Hoy la situación del sindicalismo en la Argentina se resume así: los “dialoguistas” van a paso lento, medidos, pero con críticas filosas contra la administración de Macri que luego se convierten en beneficios propios. Mientras que los “combativos” van a toda máquina, sin freno y contra todo lo que se interponga en su camino, aglutinando fuerzas vivas por todos los rincones del país, con el objetivo de visibilizar la “crisis” social, económica y política actual. En el medio quedaron los sectores “del medio”, algunos con estrecha cercanía a la gestión de Cambiemos, pero que reconocen que la coyuntura es insostenible y estarían dispuestos a sumarse a las medidas de fuerza.

Entre los “dialoguistas” se encuentran los “Gordos” e “Independientes”, que todavía sostienen al triunvirato como forma de gobierno con una mayor cantidad de afiliados. Sus caras visibles son los triunviros Héctor Daer , Juan Carlos Schmid y Carlos Acuña; Andrés Rodríguez (UPCN), Carlos Wets Ocampo (Sanidad), Armando Cavalieri (Comercio), José Luis Lingeri (Obras Sanitarias), Roberto Fernández (UTA) y Gerardo Martínez (Uocra), entre otros. Para este grupo juega hoy el metalúrgico Antonio Caló, aunque en las bases de la UOM muchos patean para otro lado. Lo mismo ocurre con Omar Maturano, que va y viene, pero que este miércoles fue el anfitrión del plenario de secretarios generales.

Los “combativos” disidentes de la CGT son liderados por los Moyano e incluyen a 70 entidades gremiales cegetistas, pero también a las 875 organizaciones de la Multisectorial 21F. Otras espadas son Sergio Palazzo, Pablo Biró, Omar Plaini, Walter Correa, Ricardo Pignanelli, Roberto Baradel, Micheli y Yasky.
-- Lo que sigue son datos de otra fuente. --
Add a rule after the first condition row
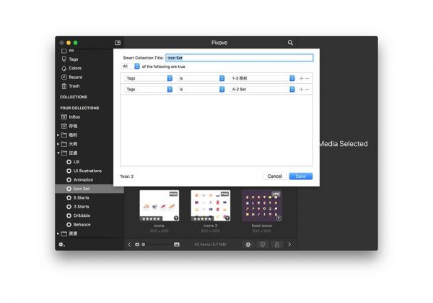Image resolution: width=433 pixels, height=303 pixels. pos(301,78)
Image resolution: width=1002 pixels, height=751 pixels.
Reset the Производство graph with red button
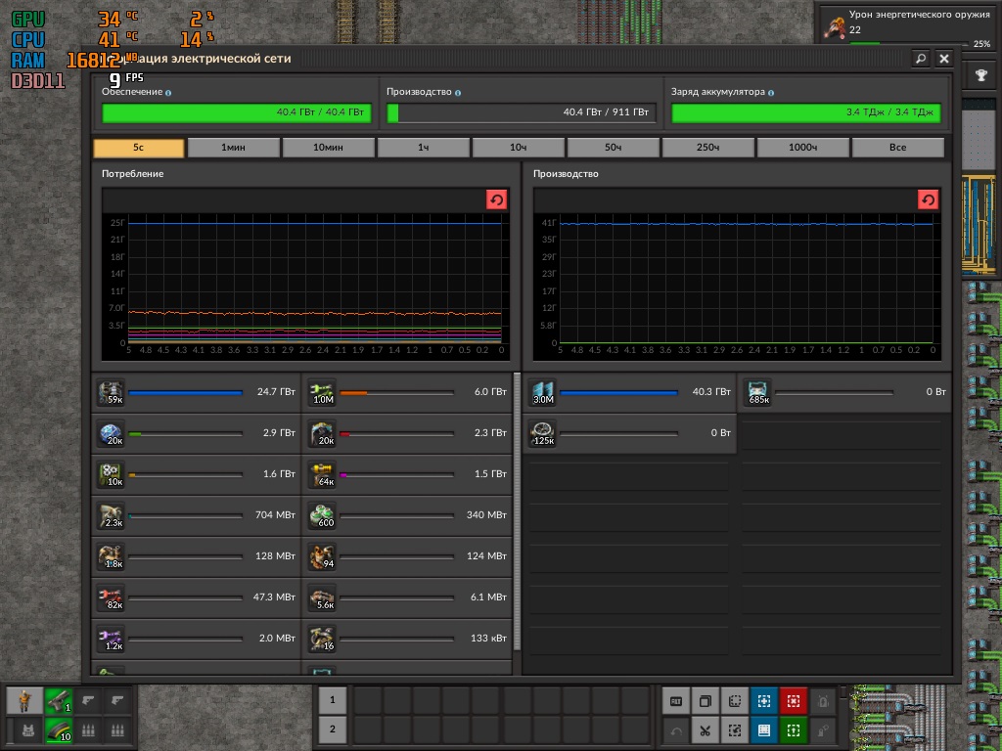pyautogui.click(x=928, y=199)
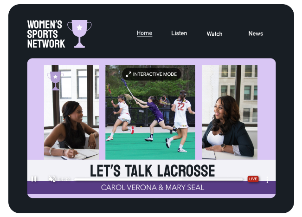Unmute the video sound

[52, 179]
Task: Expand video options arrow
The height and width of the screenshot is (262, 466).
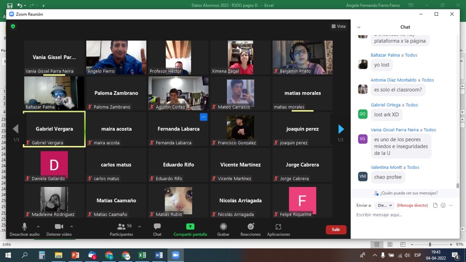Action: (72, 226)
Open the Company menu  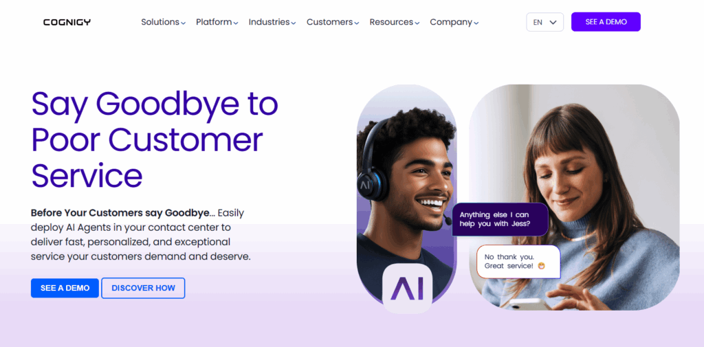tap(454, 22)
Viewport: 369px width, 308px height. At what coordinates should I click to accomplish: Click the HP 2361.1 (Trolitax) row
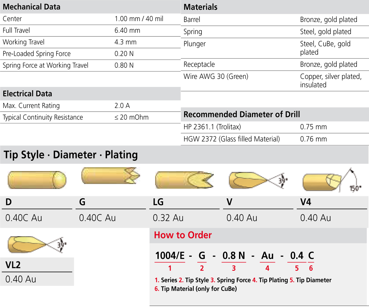(274, 127)
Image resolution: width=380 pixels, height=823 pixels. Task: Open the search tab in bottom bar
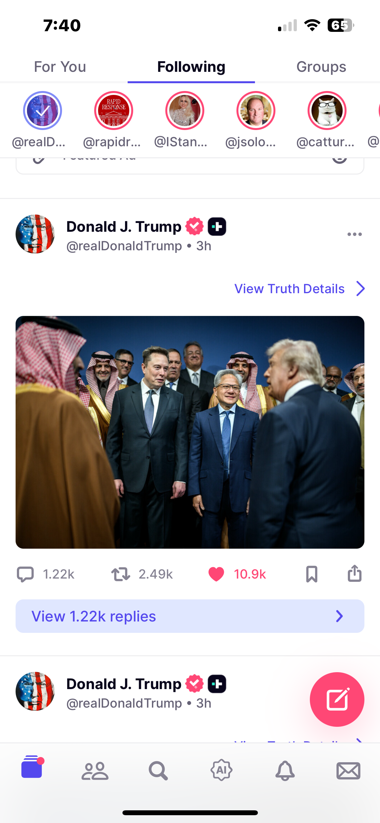tap(158, 771)
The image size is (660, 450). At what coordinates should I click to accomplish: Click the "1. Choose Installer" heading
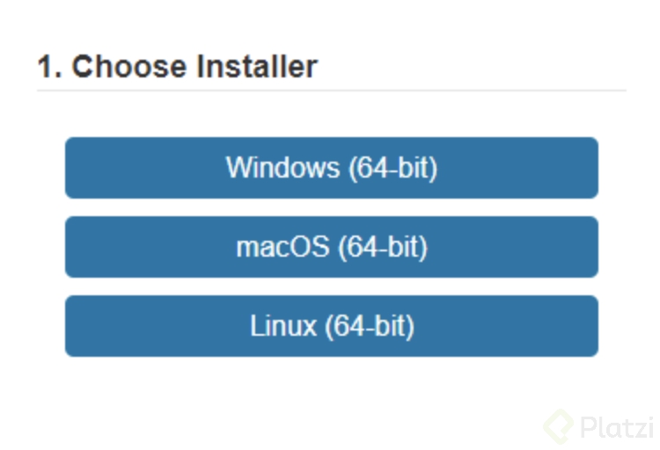click(177, 66)
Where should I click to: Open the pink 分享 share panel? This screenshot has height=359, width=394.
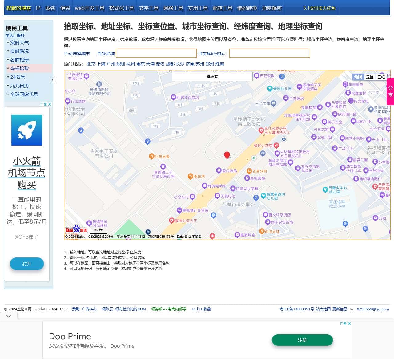(x=390, y=92)
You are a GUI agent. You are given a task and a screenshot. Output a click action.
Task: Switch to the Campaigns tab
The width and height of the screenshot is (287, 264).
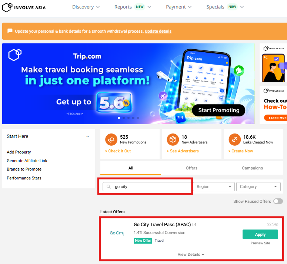pyautogui.click(x=252, y=168)
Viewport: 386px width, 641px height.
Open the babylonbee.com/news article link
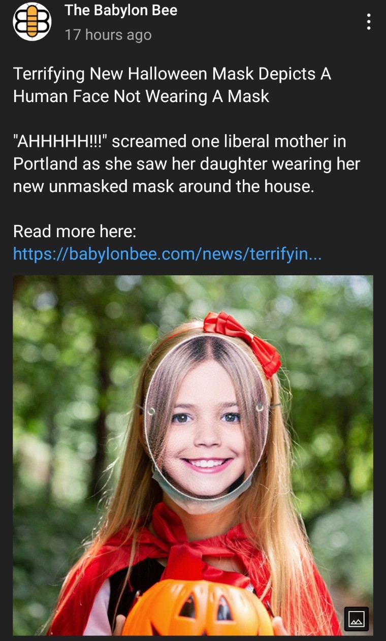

Por la gran avenida del medio transitan los integrantes del Movimiento de Acción Sindical Argentina (MASA), que encabezan el taxista Omar Viviani y el ferroviario Sergio Sassia, pero también se cuentan a los sindicalistas de la Confederación Argentina de Trabajadores y Empleados de Hidrocarburos, Energía Combustibles, Derivados y Afines (Catheda), con Guillermo Moser, Robert Caula, Antonio Cassia y Guillermo Pereyra al frente. Naufragan sin postura firme además los exaliados moyanistas como Abel Frutos, Carlos Frigerio o Jorge Sola.

Entre los ¿ex? oficialistas se identifican las 62 Organizaciones peronistas, que heredó el ruralista Ramón Ayala tras el fallecimiento de su mandamás Gerónimo Venegas. Este sello luce hoy desgastado y resquebrajado, en permanente tironeo entre la conducción macrista y una línea interna solventada por Luis Barrionuevo. Está virtualmente partida en tres, porque allí también tuvieron -y tienen- intereses algunos dirigentes moyanistas.

A fondo

Esta semana los Moyano pusieron primera. El lunes arrancaron con una huelga por tiempo indeterminado en los centros de distribución de Coca Cola por la falta de aplicación del convenio camionero. El martes se movilizaron a las puertas de la Justicia laboral para repudiar la millonaria multa que les aplicó el Gobierno y para reclamar que liberen unos $ 300 millones para la obra social del sindicato.

El mismo martes por la tarde, el dirigente de Sichoca Omar “Manguera” Pérez anunció a la cúpula de la CGT que Camioneros abandona su sillón en el Consejo Directivo, y por lo tanto, deja la Secretaría Gremial que alguna vez ocupó Pablo Moyano.

Para este miércoles, las dos CTA y el moyanismo -representado por Pérez- anunciaron un plan de lucha en el marco de la Multisectorial 21F, que ya tiene presencia en 28 distritos de 20 provincias. El 21F se manifestará contra el acuerdo firmado con el FMI, el “ajuste” que se incluirá en el Presupuesto 2019 y la visita de los líderes internacionales del G20 a Buenos Aires en noviembre próximo.

Los próximos días se espera la adhesión a la protesta de decenas de agrupaciones sociales, movimientos piqueteros, partidos políticos opositores y de sectores de la Iglesia católica.